» **WORK TO COMPLETE**: Recast the records below as a JSON list of strings, starting at the line containing "Task: Click 停用" and continuing through the end of the records. Give one string per line, skip blank lines, and leave the pictures out.

— begin —

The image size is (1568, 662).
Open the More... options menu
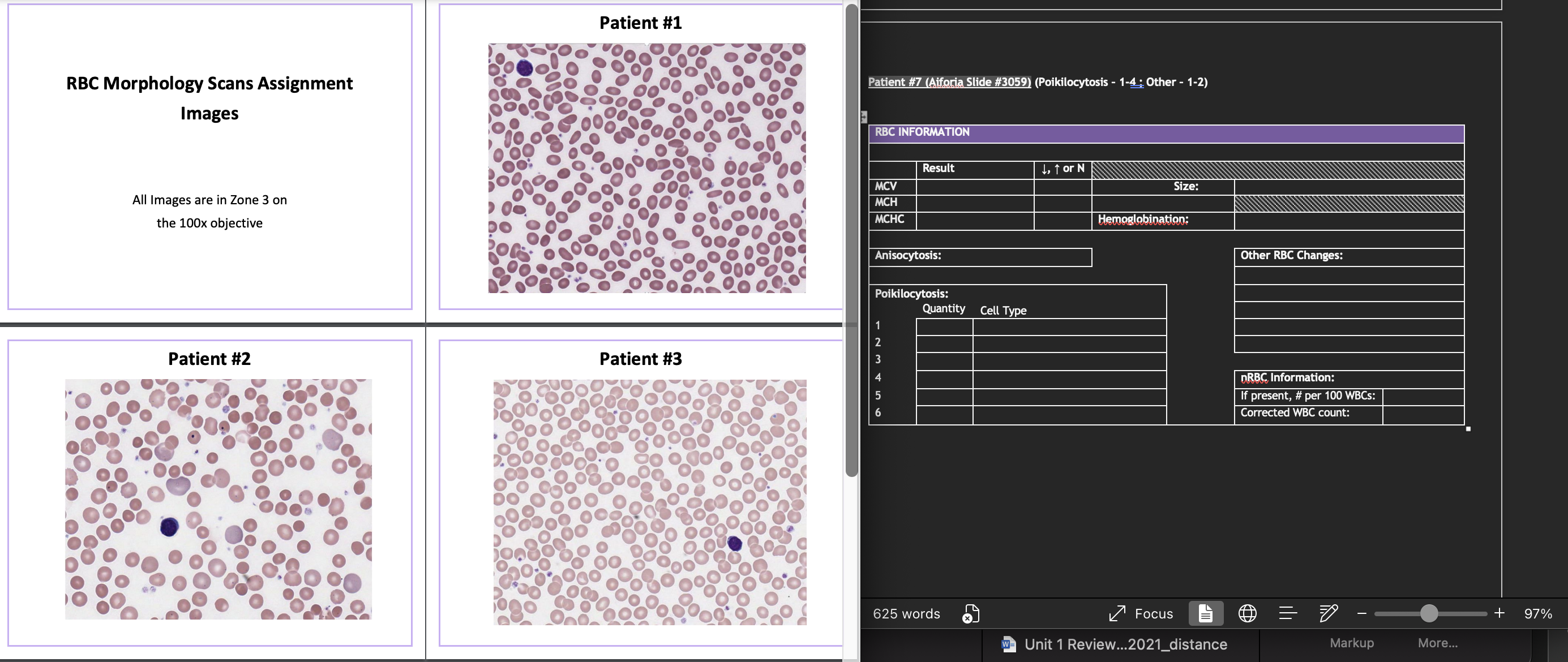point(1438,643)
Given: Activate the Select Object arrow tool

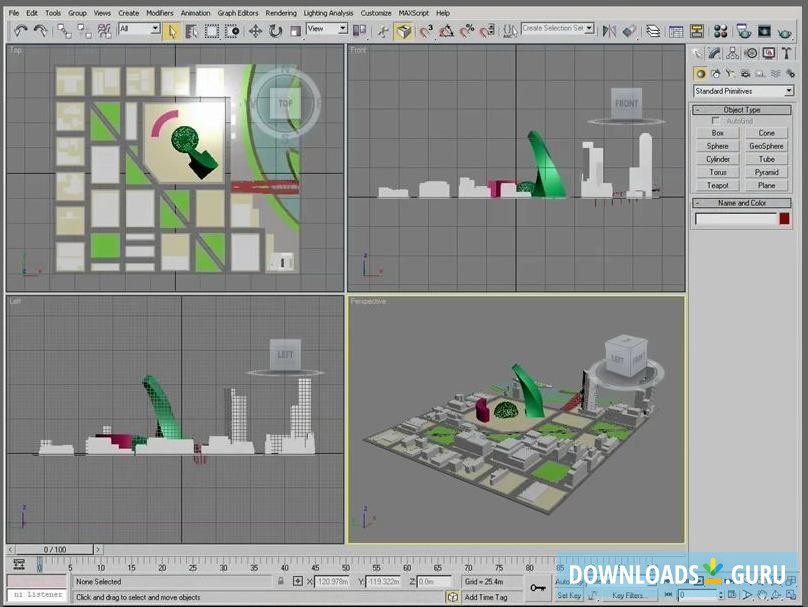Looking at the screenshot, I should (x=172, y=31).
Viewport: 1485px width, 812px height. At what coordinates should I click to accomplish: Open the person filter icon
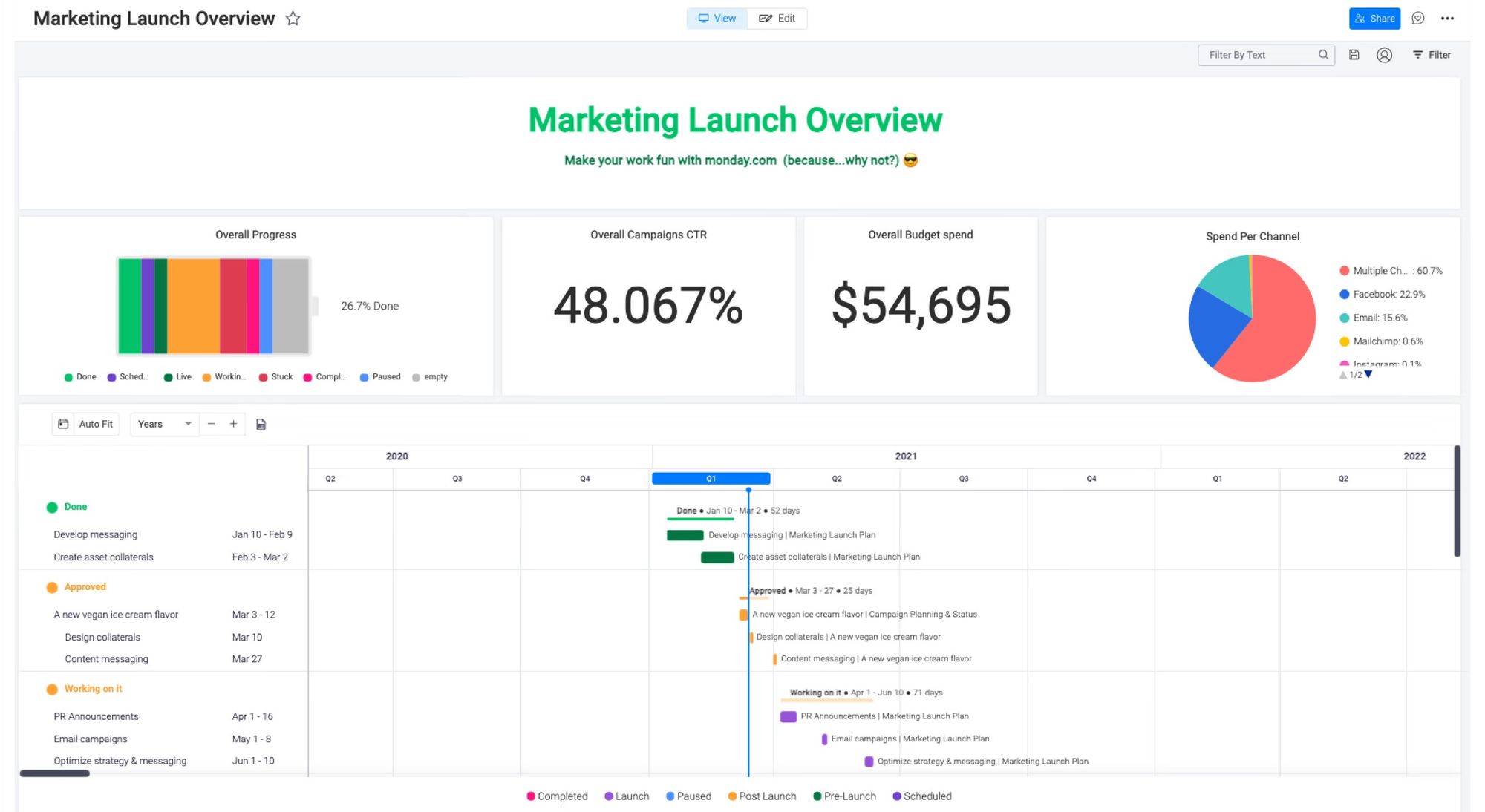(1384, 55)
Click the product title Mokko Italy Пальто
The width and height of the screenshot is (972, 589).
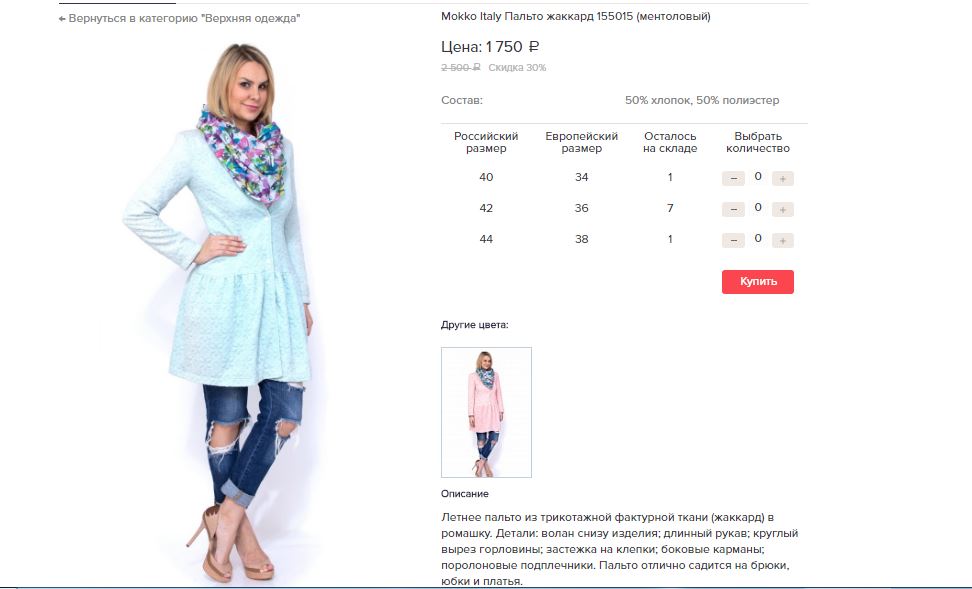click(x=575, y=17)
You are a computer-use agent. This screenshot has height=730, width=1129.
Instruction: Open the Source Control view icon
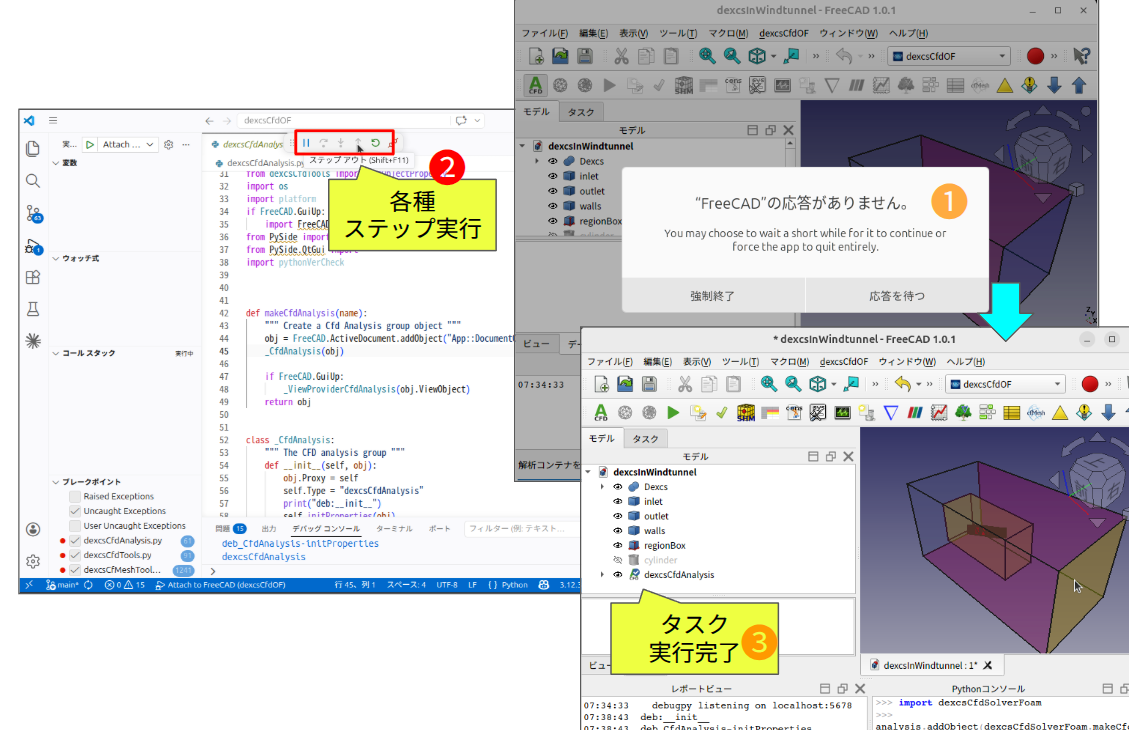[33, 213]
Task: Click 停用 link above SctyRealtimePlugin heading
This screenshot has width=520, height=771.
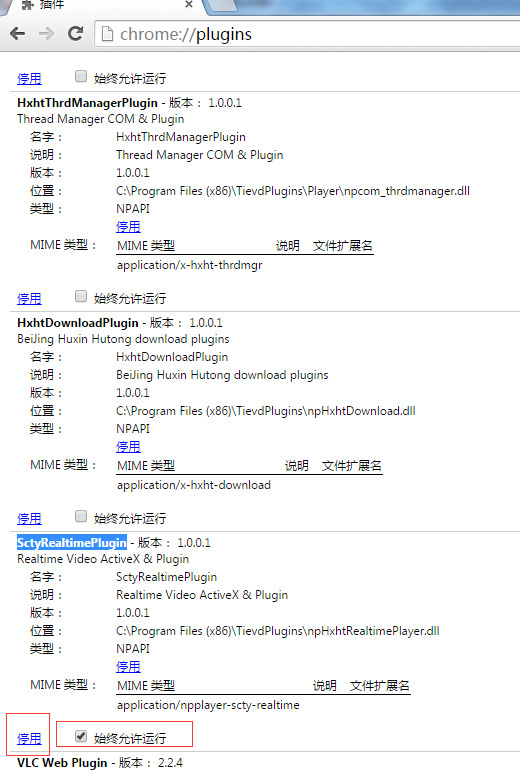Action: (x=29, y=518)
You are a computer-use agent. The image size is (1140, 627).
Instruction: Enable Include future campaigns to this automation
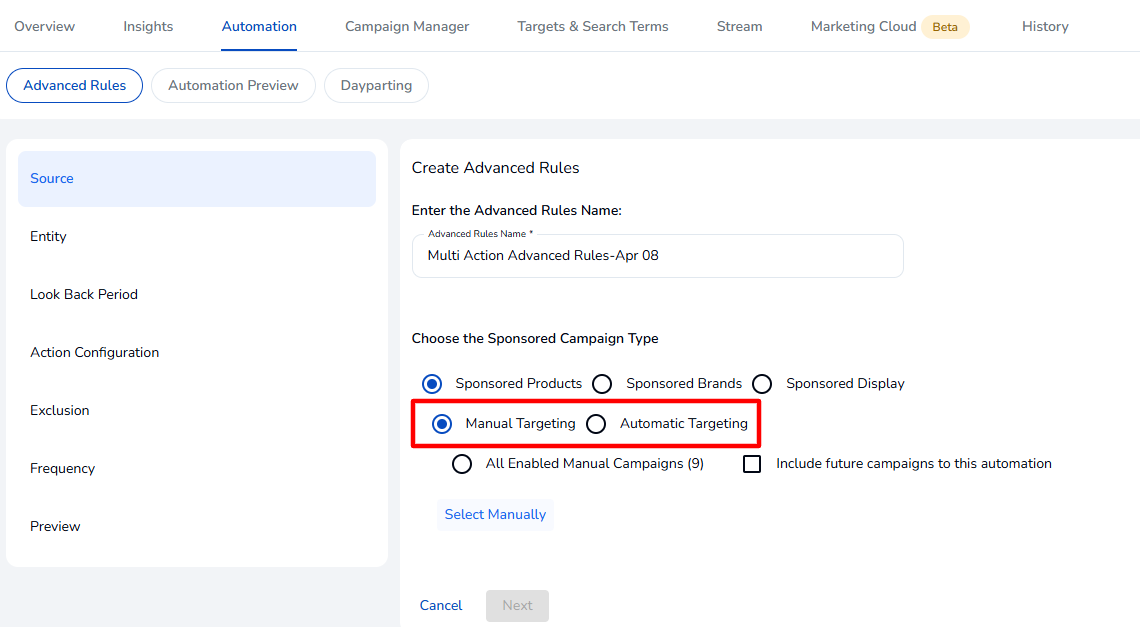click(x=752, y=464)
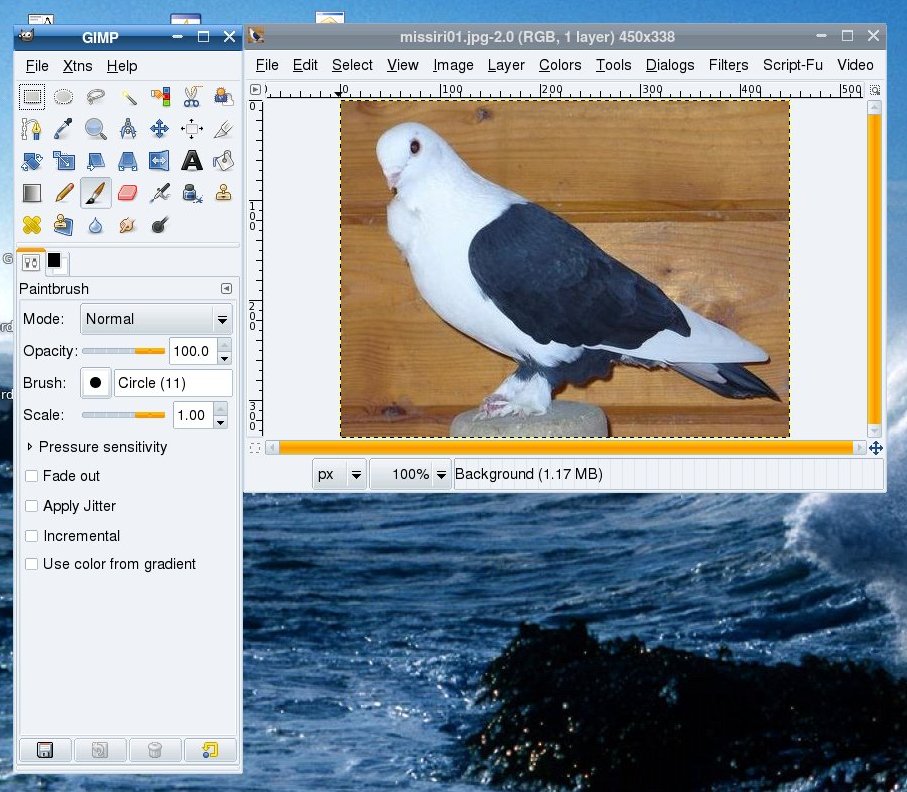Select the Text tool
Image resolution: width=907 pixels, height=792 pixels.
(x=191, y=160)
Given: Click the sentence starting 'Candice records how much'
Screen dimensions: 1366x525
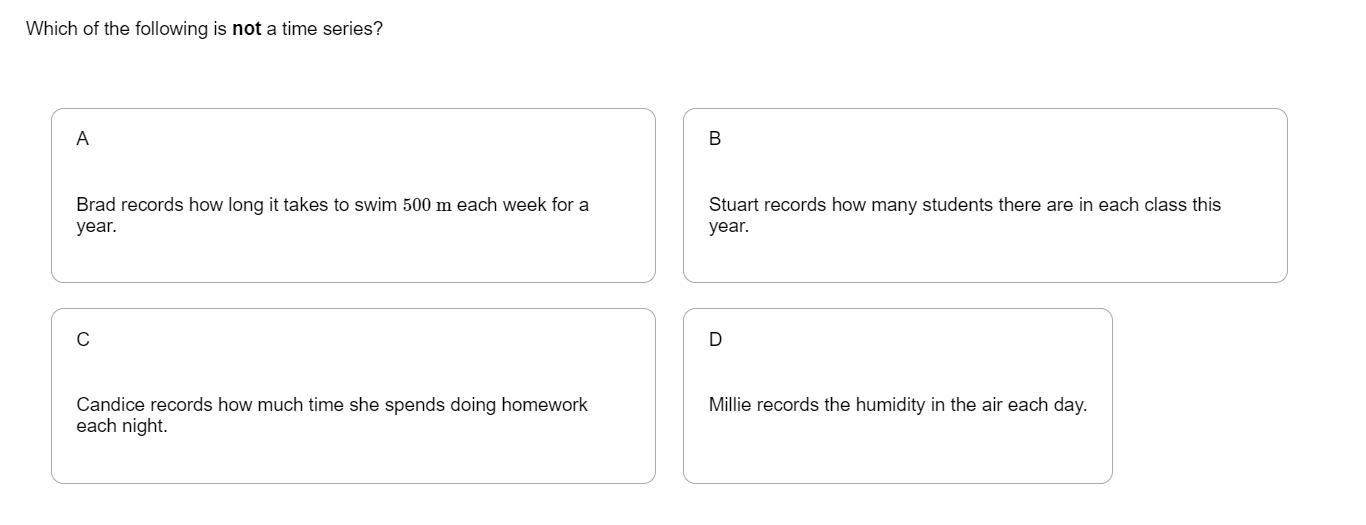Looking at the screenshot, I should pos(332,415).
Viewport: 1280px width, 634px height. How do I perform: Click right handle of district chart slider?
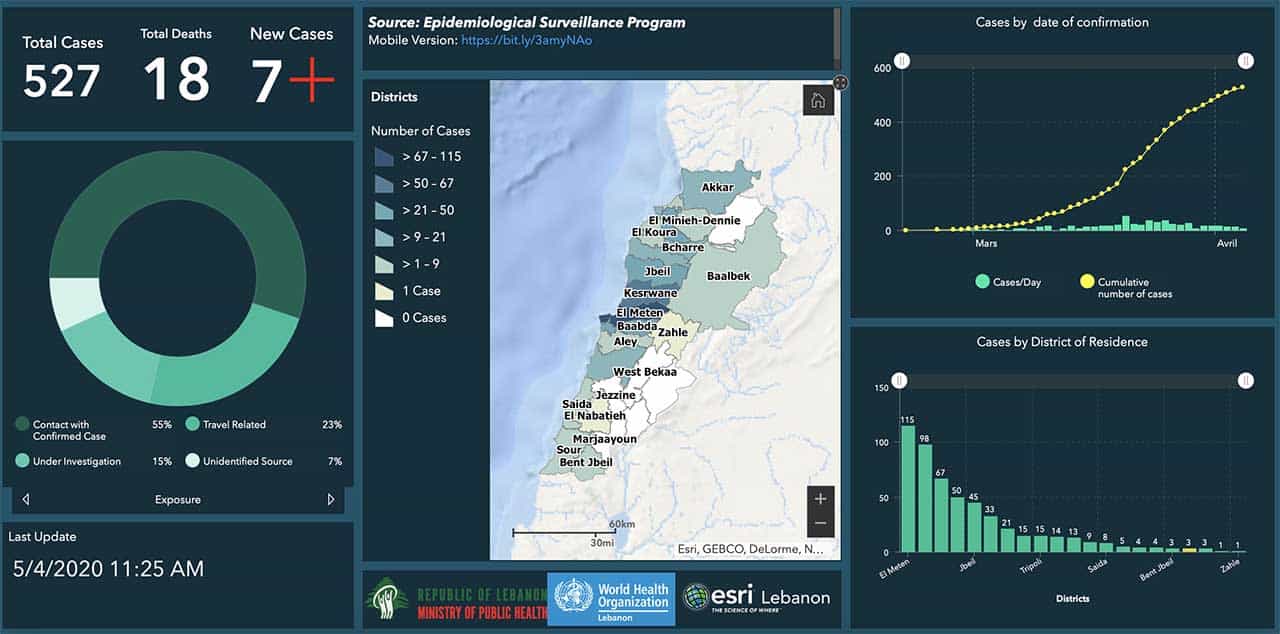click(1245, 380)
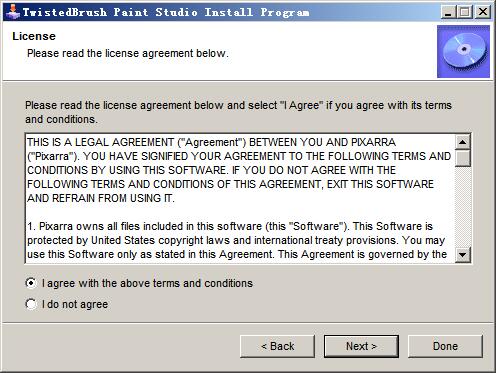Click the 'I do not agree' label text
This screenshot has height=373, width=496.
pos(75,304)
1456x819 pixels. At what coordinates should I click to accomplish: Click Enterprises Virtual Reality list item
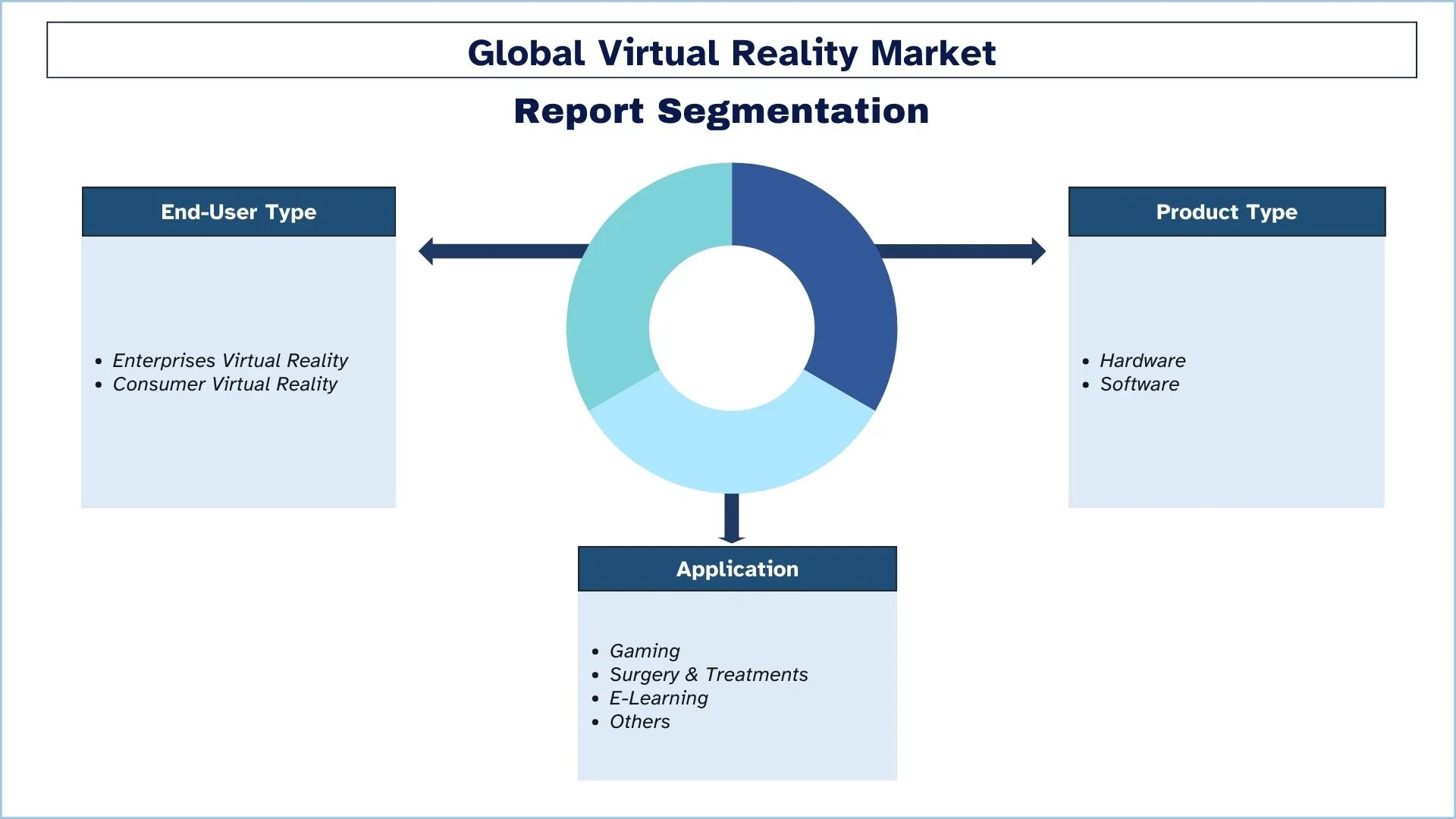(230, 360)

— end —

» **WRITTEN REPLY**:
[
  "Task: Click 停用 link above SctyRealtimePlugin heading",
  "This screenshot has width=520, height=771.",
  "Action: (x=29, y=518)",
  "You are a computer-use agent. The image size is (1140, 627).",
  "Instruction: Enable Include future campaigns to this automation",
  "click(x=752, y=464)",
  "Select the Text tool",
  "Image resolution: width=907 pixels, height=792 pixels.",
  "(x=191, y=160)",
  "Given: Click the sentence starting 'Candice records how much'",
  "Screen dimensions: 1366x525",
  "Looking at the screenshot, I should pos(332,415).",
  "Viewport: 1280px width, 634px height. How do I perform: Click right handle of district chart slider?",
  "click(1245, 380)",
  "Click the 'I do not agree' label text",
  "This screenshot has height=373, width=496.",
  "pos(75,304)",
  "1456x819 pixels. At what coordinates should I click to accomplish: Click Enterprises Virtual Reality list item",
  "(230, 360)"
]